(DIRECTION 1) Reproduce the forum thread word for word, in full.

(ARTICLE)
_____

# Not really a Band?



## Cearux (Sep 21, 2008)

About making/forming a band with people you can't actually physically be around:

How? Well, if you can upload your music to the internet somehow, then you can be in a band. Physically? not really, (unless you live close) but you can send a project to a friend threw email, have them record something to it, and send it back etc. I was just wondering what styles some of you are into. Also, to see if working on a music project would be a good idea.

Styles I'm into: Rock, Pop, Techno, Trance, Jazz, Trance, DnB, hip hop, dream beats, Metal

Styles I usually compose most: Dnb, Trance, Rock, Dnb, Dream Beats.

Styles I usually do well with others on: Eletronica, Jazz, Rock, Hip hop, Trance, Remixes.


----------



## TakeWalker (Sep 21, 2008)

I'm not exactly sure what you're getting at in this thread.  Are you asking if such a band can exist? (c.f. Mullmuzzler) Are you trying to start up such a thing?

_____

(DATA PROVIDED)
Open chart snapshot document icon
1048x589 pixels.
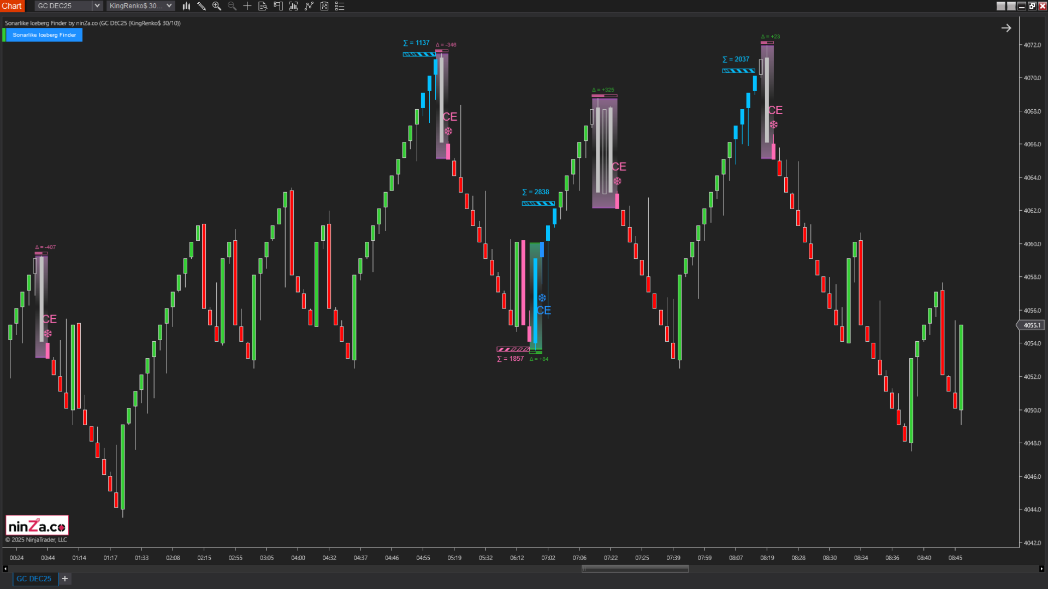(x=263, y=6)
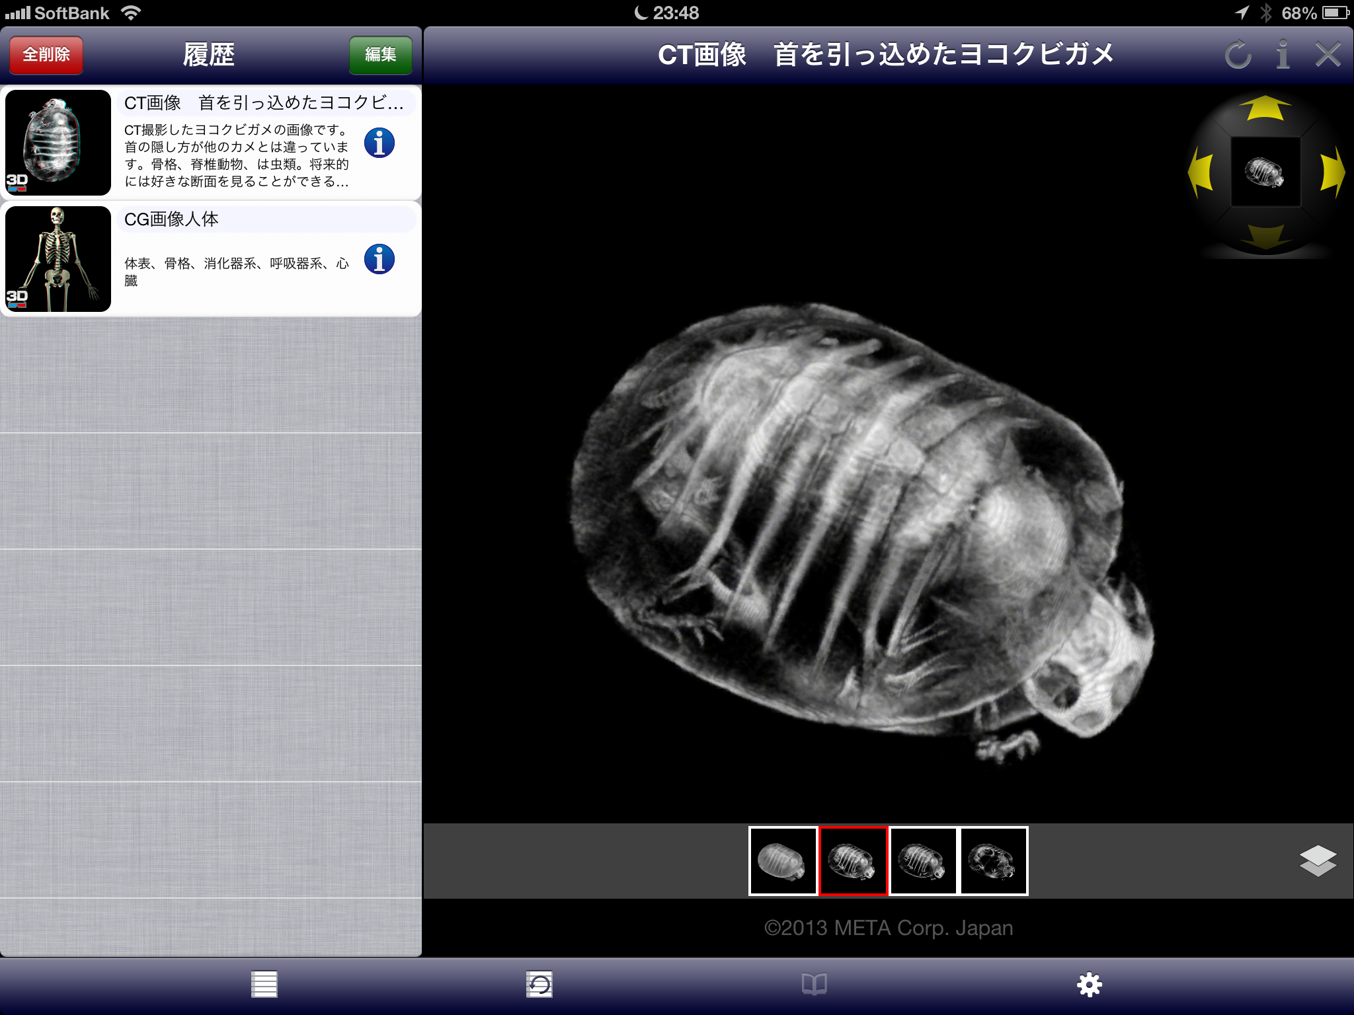This screenshot has width=1354, height=1015.
Task: Open blue info button for CG画像人体
Action: [x=379, y=259]
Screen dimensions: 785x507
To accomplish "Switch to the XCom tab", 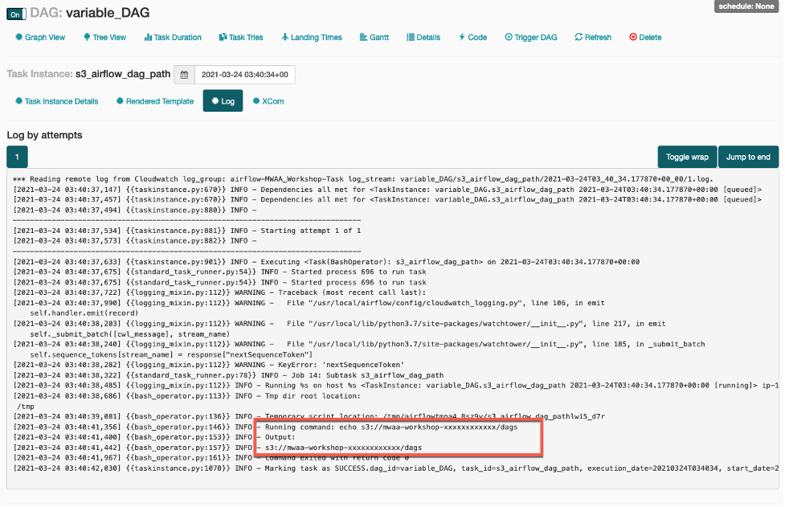I will (268, 101).
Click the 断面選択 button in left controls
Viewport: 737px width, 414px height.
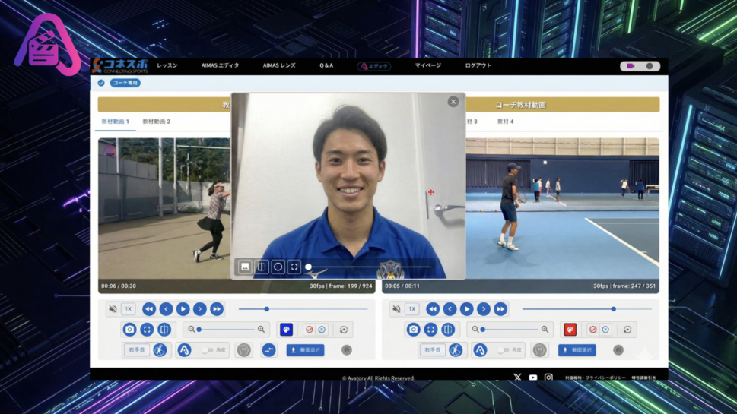(x=305, y=350)
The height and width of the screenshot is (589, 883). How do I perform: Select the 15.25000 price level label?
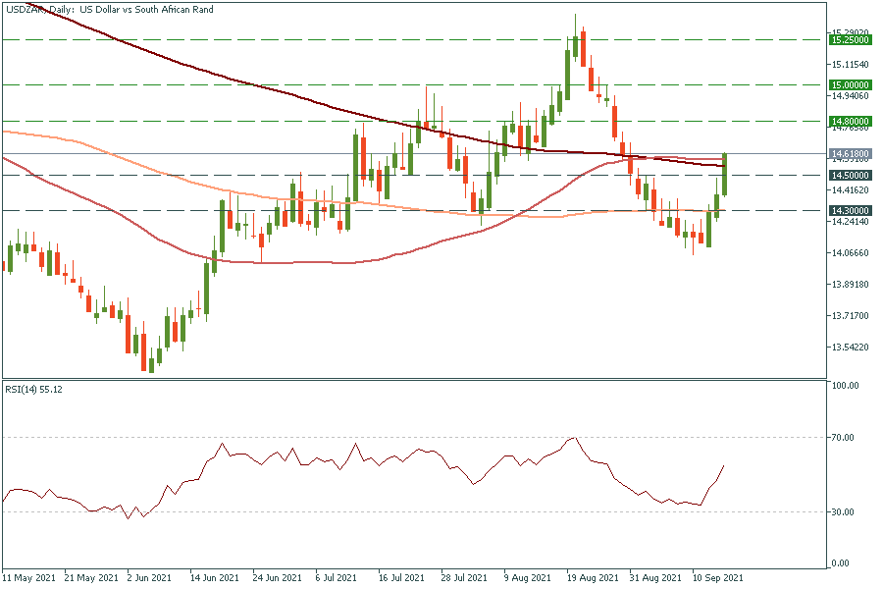[x=849, y=40]
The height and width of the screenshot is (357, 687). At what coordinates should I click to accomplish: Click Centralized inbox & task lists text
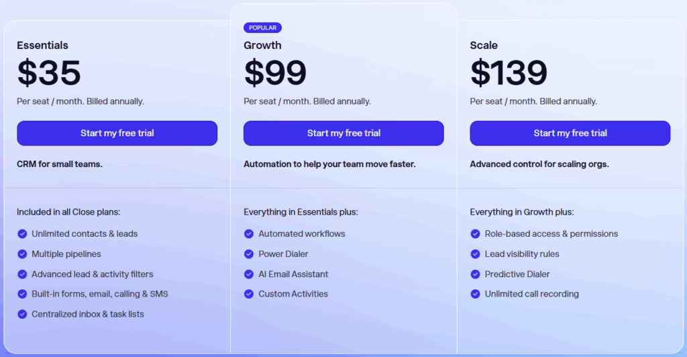pos(87,314)
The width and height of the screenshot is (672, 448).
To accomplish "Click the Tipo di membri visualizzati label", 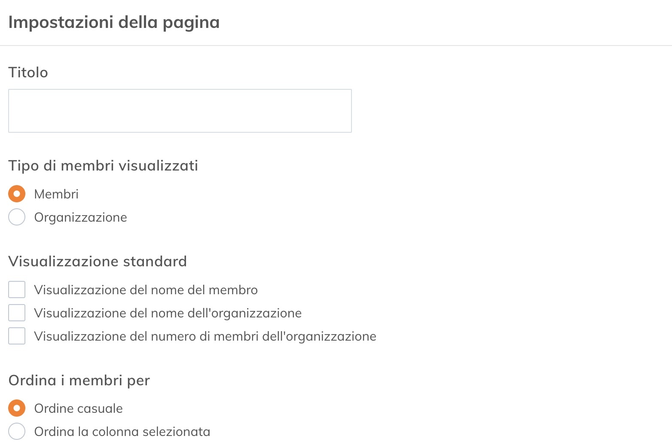I will pyautogui.click(x=103, y=165).
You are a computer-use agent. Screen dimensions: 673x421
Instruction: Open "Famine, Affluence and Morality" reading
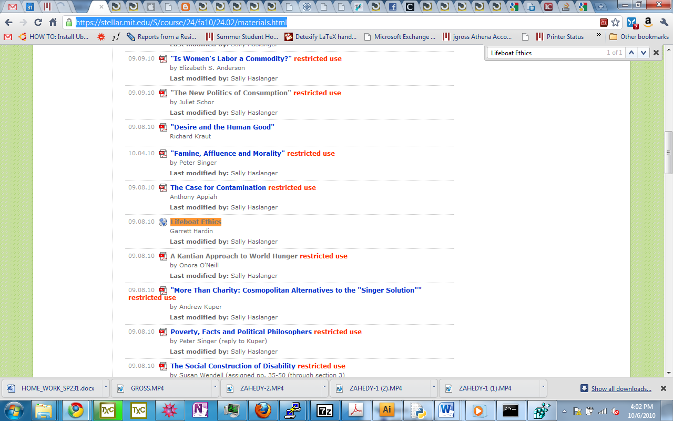point(227,154)
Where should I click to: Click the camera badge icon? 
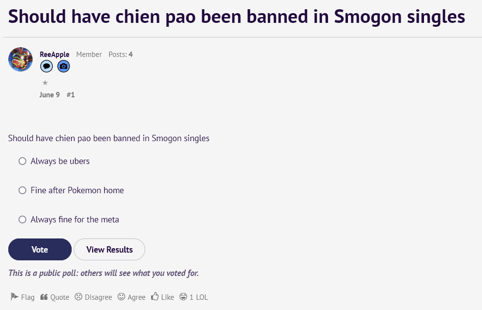coord(63,66)
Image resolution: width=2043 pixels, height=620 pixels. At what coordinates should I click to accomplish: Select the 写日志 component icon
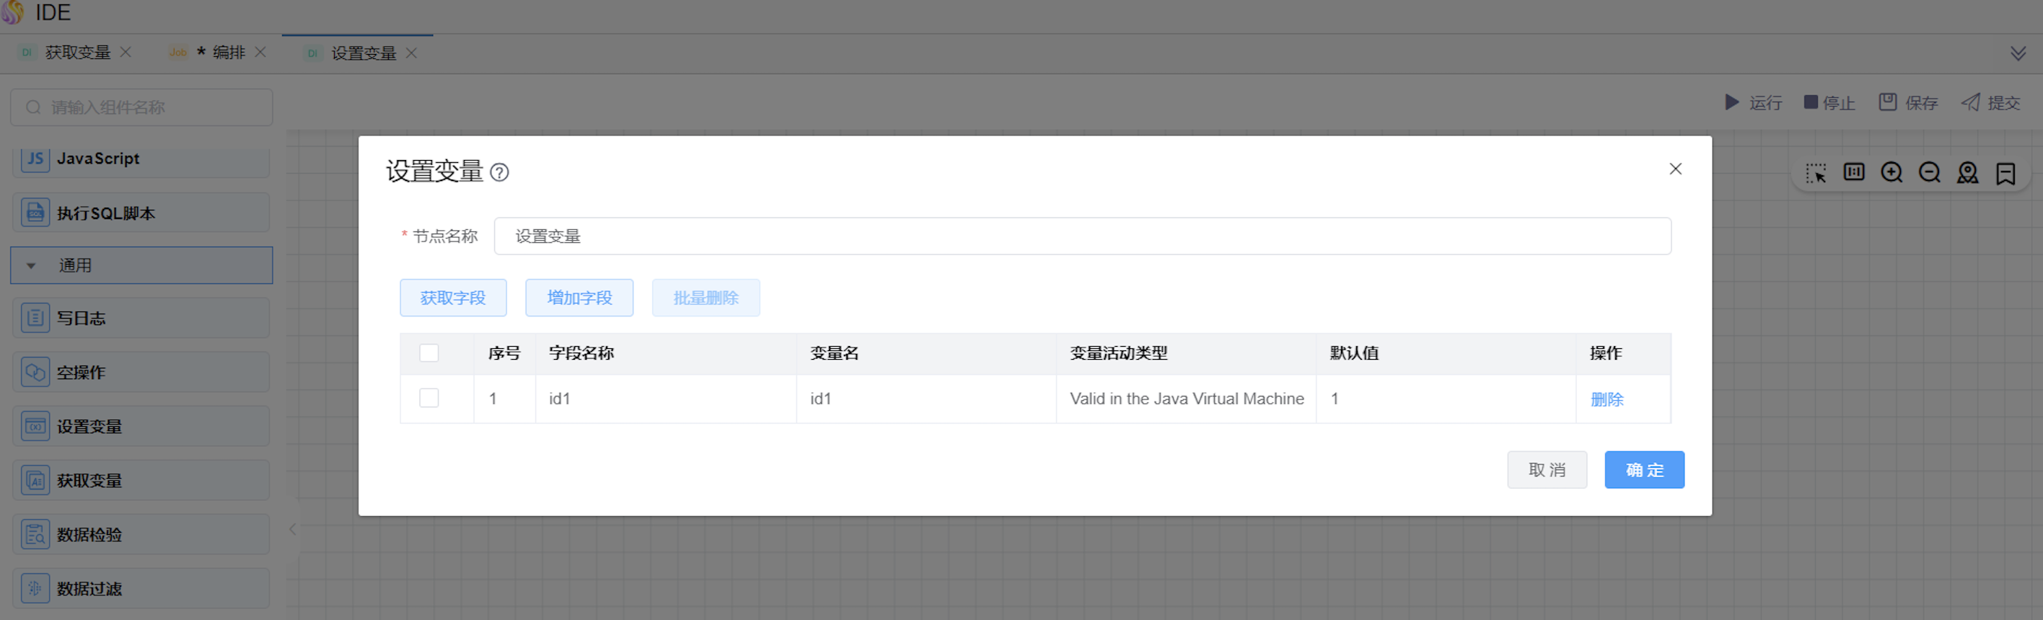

_____

(DIRECTION 2) Convert the listing's lines, starting at the line that contains "The height and width of the screenshot is (589, 883)." and ending at the line that contains "pos(87,314)", into a Markdown table with the columns Row and Line. Give each line a row number, skip blank lines, and leave the pictures out.

(EXERCISE SOLUTION 1)
# Not really a Band?



## Cearux (Sep 21, 2008)

About making/forming a band with people you can't actually physically be around:

How? Well, if you can upload your music to the internet somehow, then you can be in a band. Physically? not really, (unless you live close) but you can send a project to a friend threw email, have them record something to it, and send it back etc. I was just wondering what styles some of you are into. Also, to see if working on a music project would be a good idea.

Styles I'm into: Rock, Pop, Techno, Trance, Jazz, Trance, DnB, hip hop, dream beats, Metal

Styles I usually compose most: Dnb, Trance, Rock, Dnb, Dream Beats.

Styles I usually do well with others on: Eletronica, Jazz, Rock, Hip hop, Trance, Remixes.


----------



## TakeWalker (Sep 21, 2008)

I'm not exactly sure what you're getting at in this thread.  Are you asking if such a band can exist? (c.f. Mullmuzzler) Are you trying to start up such a thing?

(EXERCISE SOLUTION 2)
| Row | Line |
|---|---|
| 1 | The height and width of the screenshot is (589, 883). How do I perform: Select the 15.25000 price level label? |
| 2 | [x=849, y=40] |
| 3 | The height and width of the screenshot is (357, 687). At what coordinates should I click to accomplish: Click Centralized inbox & task lists text |
| 4 | pos(87,314) |